* **Task details**: Which of the lines below mention the word "Windows"? Pull each one out.

Pixel coordinate grounding data
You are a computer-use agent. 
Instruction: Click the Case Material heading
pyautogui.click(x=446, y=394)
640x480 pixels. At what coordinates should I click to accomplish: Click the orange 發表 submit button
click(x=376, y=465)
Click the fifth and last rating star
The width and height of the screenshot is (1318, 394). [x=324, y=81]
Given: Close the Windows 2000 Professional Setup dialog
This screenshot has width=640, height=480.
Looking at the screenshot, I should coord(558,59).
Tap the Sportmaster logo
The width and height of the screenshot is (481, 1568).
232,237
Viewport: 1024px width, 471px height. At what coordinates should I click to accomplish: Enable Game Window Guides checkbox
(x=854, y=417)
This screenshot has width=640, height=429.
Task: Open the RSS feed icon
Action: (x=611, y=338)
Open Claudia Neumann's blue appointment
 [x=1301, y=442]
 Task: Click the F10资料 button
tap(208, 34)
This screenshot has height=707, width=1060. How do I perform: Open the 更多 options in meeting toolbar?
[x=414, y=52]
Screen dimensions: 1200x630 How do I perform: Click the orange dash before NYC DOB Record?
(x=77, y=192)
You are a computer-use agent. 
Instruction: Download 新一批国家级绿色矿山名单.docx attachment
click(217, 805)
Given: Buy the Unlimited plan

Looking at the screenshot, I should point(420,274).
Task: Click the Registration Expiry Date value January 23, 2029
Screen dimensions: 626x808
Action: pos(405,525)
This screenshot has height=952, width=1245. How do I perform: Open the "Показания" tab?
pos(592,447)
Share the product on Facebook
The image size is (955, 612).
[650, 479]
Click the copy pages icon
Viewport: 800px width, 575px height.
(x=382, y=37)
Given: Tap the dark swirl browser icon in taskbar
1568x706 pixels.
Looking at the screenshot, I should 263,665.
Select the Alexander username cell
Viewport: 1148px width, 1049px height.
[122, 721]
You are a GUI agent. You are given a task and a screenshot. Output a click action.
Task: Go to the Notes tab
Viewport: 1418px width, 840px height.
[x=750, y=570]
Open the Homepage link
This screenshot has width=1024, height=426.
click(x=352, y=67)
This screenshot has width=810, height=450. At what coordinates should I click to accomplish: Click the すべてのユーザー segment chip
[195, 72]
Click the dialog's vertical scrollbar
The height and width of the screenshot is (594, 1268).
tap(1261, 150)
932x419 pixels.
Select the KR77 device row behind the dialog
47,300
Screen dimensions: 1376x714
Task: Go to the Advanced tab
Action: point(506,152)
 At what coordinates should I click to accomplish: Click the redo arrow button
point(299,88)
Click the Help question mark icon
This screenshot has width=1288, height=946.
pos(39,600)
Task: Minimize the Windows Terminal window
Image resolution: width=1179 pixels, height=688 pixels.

* **Exercise output**:
Given: Close the Windows 2000 Professional Setup dialog
Task: Minimize the Windows Terminal window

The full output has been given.